Introduction into the Quantitative Analysis and Evaluation of Enterprises
Huang/Luo/Xu/Zhou (2018) refer to the quantitative analysis and evaluation method of the banking industry, combined with the data characteristics of the financial company’s industry. The scientists carry out the quantitative analysis of the efficiency of 79 Chinese enterprise group finance companies from 2011 to 2016 through the data envelopment analysis (DEA) model and the Malmquist index model (MIM). Their results are as follows: From the static point of view (based on the DEA model), the overall efficiency of the chinese financial companies is low. And the efficiency is less affected by scale efficiency than that of pure technical efficiency. From the dynamic point of view (based on the MIM), the overall efficiency of financial companies has been slightly improved and the efficiency is easily influenced by the change of scale efficiency. (cf. Huang et al. 2018, p.1).

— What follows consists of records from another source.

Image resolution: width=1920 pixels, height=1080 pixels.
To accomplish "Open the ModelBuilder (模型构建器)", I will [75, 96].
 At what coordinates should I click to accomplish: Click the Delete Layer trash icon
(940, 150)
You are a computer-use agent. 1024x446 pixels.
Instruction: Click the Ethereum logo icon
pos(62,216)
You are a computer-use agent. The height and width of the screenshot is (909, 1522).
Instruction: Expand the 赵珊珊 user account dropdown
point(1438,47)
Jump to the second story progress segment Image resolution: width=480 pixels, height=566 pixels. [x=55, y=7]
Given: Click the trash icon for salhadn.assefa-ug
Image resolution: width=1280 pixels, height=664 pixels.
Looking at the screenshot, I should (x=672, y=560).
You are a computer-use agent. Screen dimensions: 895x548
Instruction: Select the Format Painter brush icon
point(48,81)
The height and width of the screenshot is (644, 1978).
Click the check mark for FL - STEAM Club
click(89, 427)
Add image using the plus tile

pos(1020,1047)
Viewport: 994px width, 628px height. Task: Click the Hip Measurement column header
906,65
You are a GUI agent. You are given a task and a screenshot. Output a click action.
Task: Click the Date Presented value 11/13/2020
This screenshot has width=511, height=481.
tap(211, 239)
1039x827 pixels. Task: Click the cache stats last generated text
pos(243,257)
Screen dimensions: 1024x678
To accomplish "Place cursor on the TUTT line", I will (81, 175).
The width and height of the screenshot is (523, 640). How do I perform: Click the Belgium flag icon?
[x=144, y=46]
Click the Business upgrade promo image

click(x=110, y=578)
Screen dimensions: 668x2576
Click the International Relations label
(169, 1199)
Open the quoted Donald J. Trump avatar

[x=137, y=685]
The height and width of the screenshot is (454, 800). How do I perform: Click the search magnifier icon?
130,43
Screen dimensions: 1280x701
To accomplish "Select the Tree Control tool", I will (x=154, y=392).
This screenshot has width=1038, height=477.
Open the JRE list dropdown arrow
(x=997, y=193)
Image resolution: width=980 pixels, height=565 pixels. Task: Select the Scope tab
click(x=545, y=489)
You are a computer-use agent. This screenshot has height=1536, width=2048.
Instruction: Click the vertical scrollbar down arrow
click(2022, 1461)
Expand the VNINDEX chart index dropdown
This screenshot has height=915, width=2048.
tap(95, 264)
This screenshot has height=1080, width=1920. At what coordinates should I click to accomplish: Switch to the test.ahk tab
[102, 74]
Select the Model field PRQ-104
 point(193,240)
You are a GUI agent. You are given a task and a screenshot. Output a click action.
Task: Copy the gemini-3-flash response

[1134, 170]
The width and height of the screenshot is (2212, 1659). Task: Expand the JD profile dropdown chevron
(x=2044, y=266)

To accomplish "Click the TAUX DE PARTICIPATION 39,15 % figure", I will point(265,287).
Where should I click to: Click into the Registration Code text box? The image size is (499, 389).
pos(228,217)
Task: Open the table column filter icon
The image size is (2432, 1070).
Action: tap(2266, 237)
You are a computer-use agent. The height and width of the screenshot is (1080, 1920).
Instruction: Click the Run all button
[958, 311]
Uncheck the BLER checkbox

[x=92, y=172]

Underlying Research Methodology
Due to the similarity in main business activities, the scholars’ research methods of the banking efficiency is implemented for the research methods of industry efficiency of financial companies entailing two main factors; DEA and stochastic frontier approach (SFA). The SFA is a parametric method concerned with determining the unknown parameters in the frontier cost function. DEA is non-parametric method concerned with evaluating the relative efficiency of entities with the same input factors and the same output with the same function. The evaluated entity becomes the Decision Making Unit. The DEA method can obtain the quantitative index of each Decision Making Unit (DMU) comprehensive efficiency, and then classify each DMU according to this. Compared to SFA, DEA method can handle multiple input and output items simultaneously, does not required sample size, more flexible in dealing with data. (cf. Huang et al. 2018, p.6).
Huang, Yanni ; Luo, Sumei ; Xu, Guohu ; Zhou, Guanyou (2018): Quantitative Analysis and Evaluation of Enterprise. Group Financial Company Efficiency in China. University Shanghai et al.